**Excerpted data:**
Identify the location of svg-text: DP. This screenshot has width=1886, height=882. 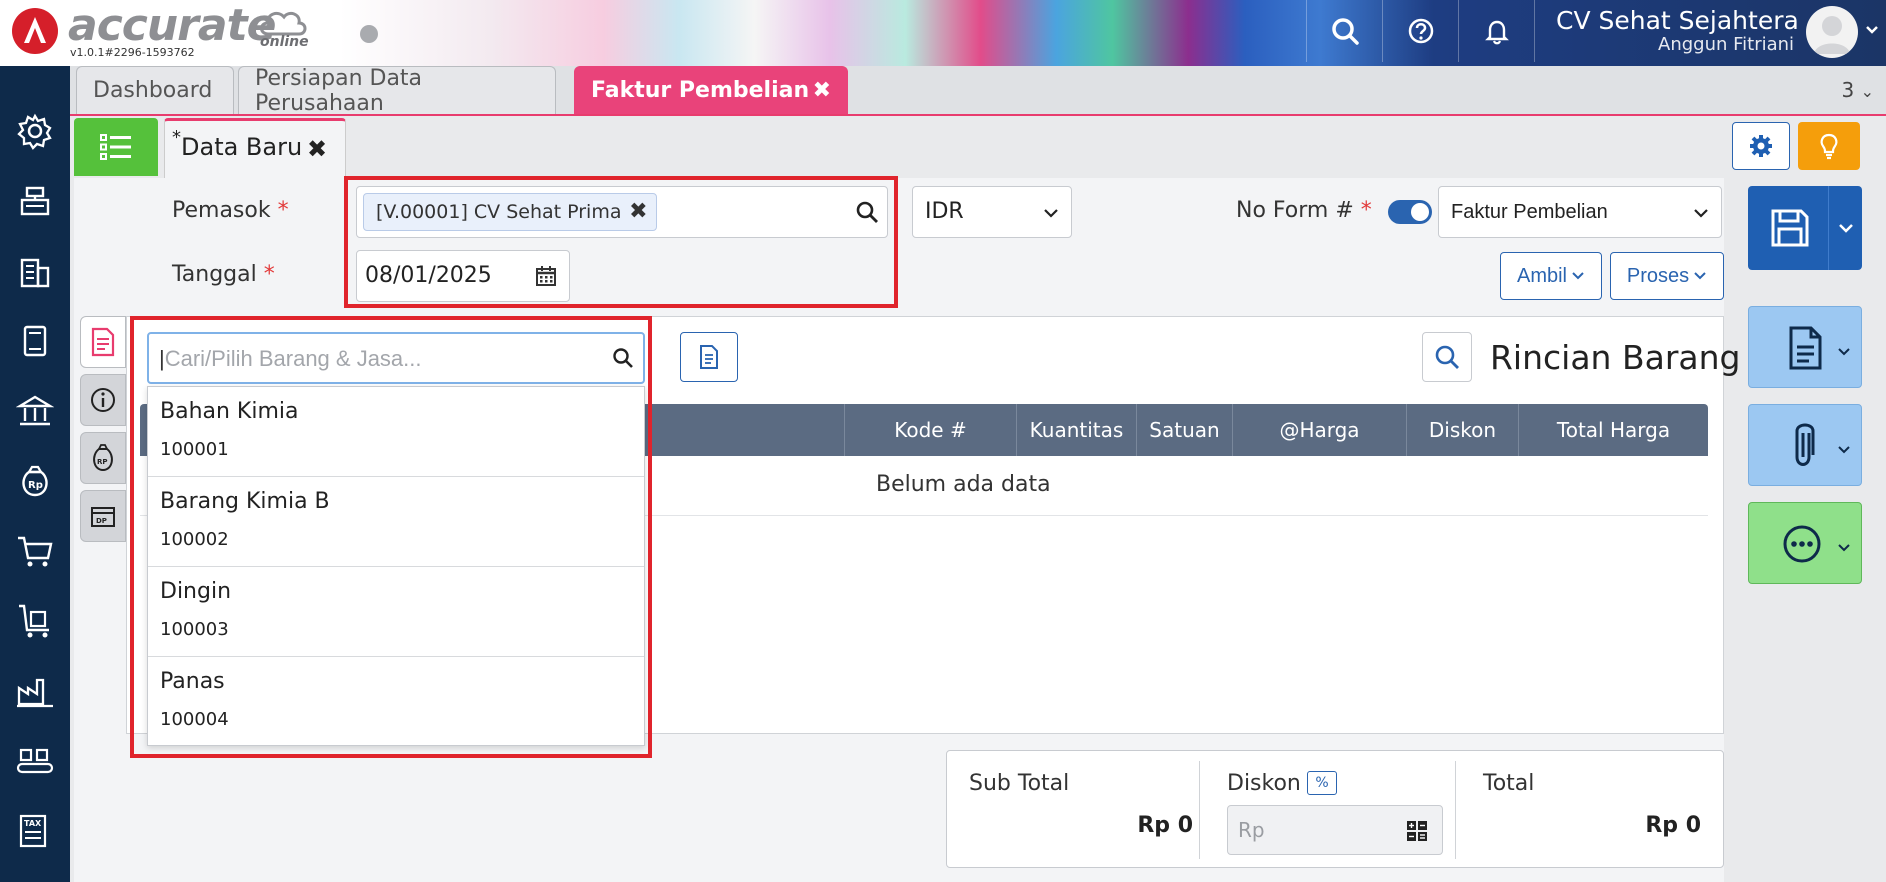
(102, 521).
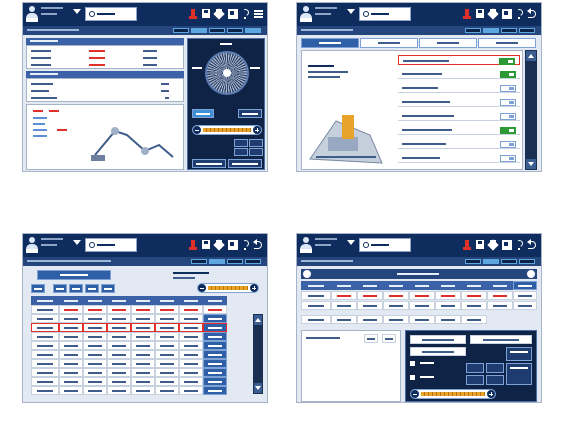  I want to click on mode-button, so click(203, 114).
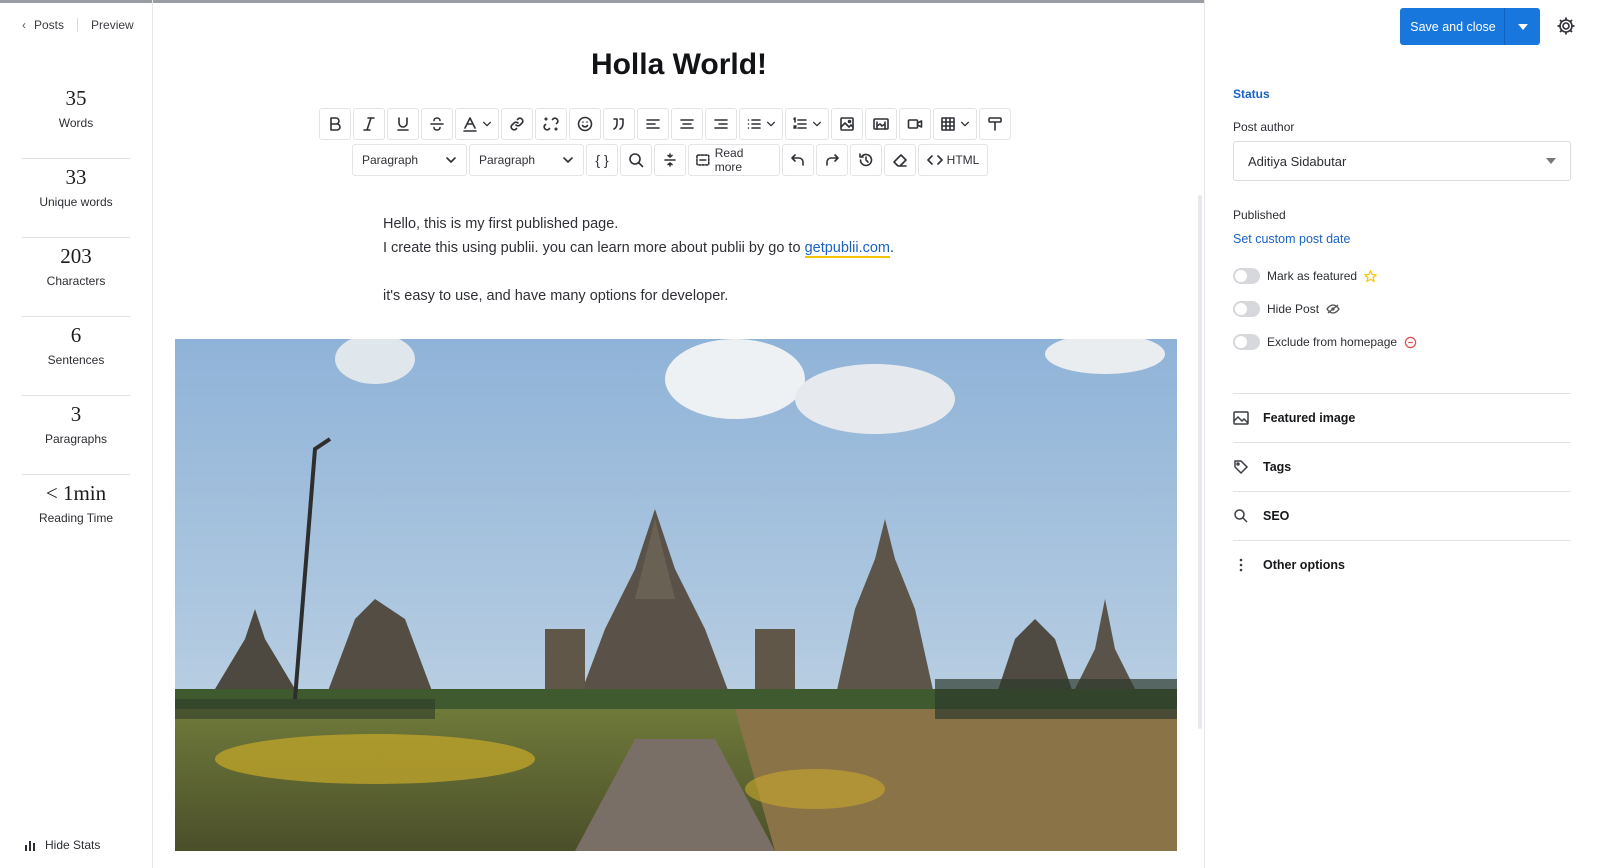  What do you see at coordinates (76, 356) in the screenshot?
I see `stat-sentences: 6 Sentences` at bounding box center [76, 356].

**What you need to do:** Can you format the records above as a numbered list, omitting any blank lines and leaving the pictures out?

**Response below:**
1. Identify the location of svg-text: DP. This screenshot has width=1886, height=882. 
2. (102, 521).
3.   I want to click on mode-button, so click(203, 114).
4.   What do you see at coordinates (76, 356) in the screenshot?
5. I see `stat-sentences: 6 Sentences` at bounding box center [76, 356].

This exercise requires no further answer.